Course syllabus - Embedded systems I

Objectives

The main objective for this course is to introduce the students to the subject of Embedded Systems and explain what differs this type of systems from traditional computer systems found in, e.g., desktop computers. After taking this course, the students will possess such knowledge and understanding that they will be able to apply different technical solutions for development of embedded real-time systems in a structured way.
 
 

Learning outcomes

After completing the course, the student shall be able to:

1. describe and argue about the characteristics and requirements of embedded systems
2. identify the hardware components that can be a part of an embedded system, and analyze how they can influence the choice of the programming model used
3. develop computer programs for embedded systems, where the communication with the environment is done via the peripheral devices (e.g., via interrupts) and/or using the support from a real-time operating system
4. apply scheduling algorithms for embedded systems that require predictable timing behavior
5. optimize system performance, on different levels, e.g., CPU and memory usage in embedded devices
6. use different tools and apply methods to program, debug and test embedded systems in practical applications
 

Course content

This course provides a basic knowledge and understanding about the methods and techniques for engineering of embedded system and real-time applications. Issues such as concerns to environment, scarce resources, real-time computing, hardware platforms, predictability and robustness will be introduced. The course will be partially focused on practical issues related to programming embedded systems. Furthermore, the students will learn how to use existing tool support, e.g., real-time operating systems, debuggers and IDEs, to develop, test and run an application.

Tuition

Lectures and programming exercises.

Specific requirements

At least 150 ECTS credits of which at least 90 ECTS credits in computer science and/or electronics that include courses in programming corresponding 15 ECTS credits and at least 22,5 credits in Mathematics/Applied Mathematics. In addition Swedish course B/Swedish course 3 and English course A/English course 6 are required. For courses given entirely in English exemption is made from the requirement in Swedish course B/Swedish course 3.

Examination

Laboratory work (LAB1), 3,5 credits, (examines the learning objectives 2-4), Marks Fail (U) or Pass (G)
Written examination (TEN1), 4 credits, (examines the learning objectives 2-4, Marks Fail (U), 3, 4 or 5

A student who has a certificate from MDU regarding a disability has the opportunity to submit a request for supportive measures during written examinations or other forms of examination, in accordance with the Rules and Regulations for Examinations at First-cycle and Second-cycle Level at Mälardalen University (2020/1655). It is the examiner who takes decisions on any supportive measures, based on what kind of certificate is issued, and in that case which measures are to be applied.
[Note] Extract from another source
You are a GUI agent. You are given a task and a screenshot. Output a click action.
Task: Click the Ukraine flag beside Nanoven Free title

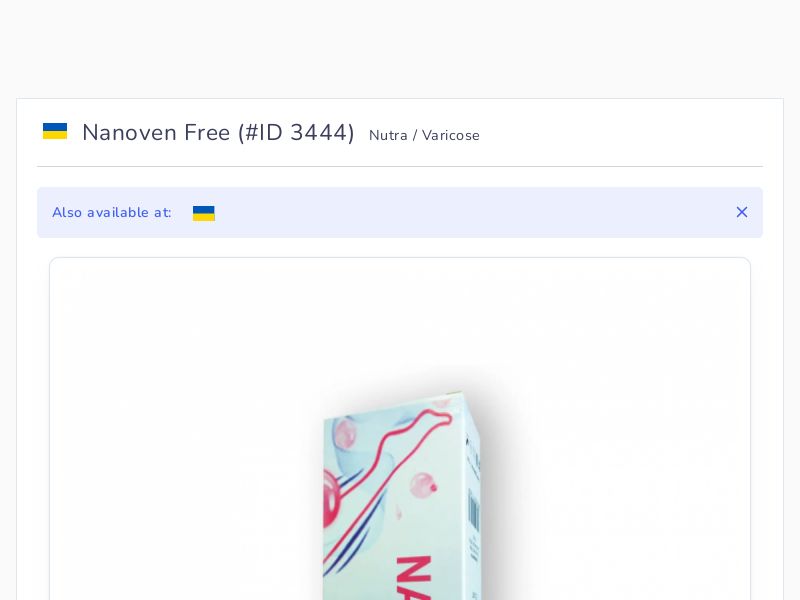click(x=55, y=131)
Suspicions of attempting to deceive in examinations (cheating) are reported to the Vice-Chancellor, in accordance with the Higher Education Ordinance, and are examined by the University’s Disciplinary Board. If the Disciplinary Board considers the student to be guilty of a disciplinary offence, the Board will take a decision on disciplinary action, which will be a warning or suspension.

Grade

Pass with distinction, Pass with credit, Pass, Fail

Interim Regulations and Other Regulations

The course completely overlaps with DVA316 Embedded systems I and DVA431 Embedded systems I. The course also overlaps with 3 credits towards CDT308 Real-Time Systems I, distance course.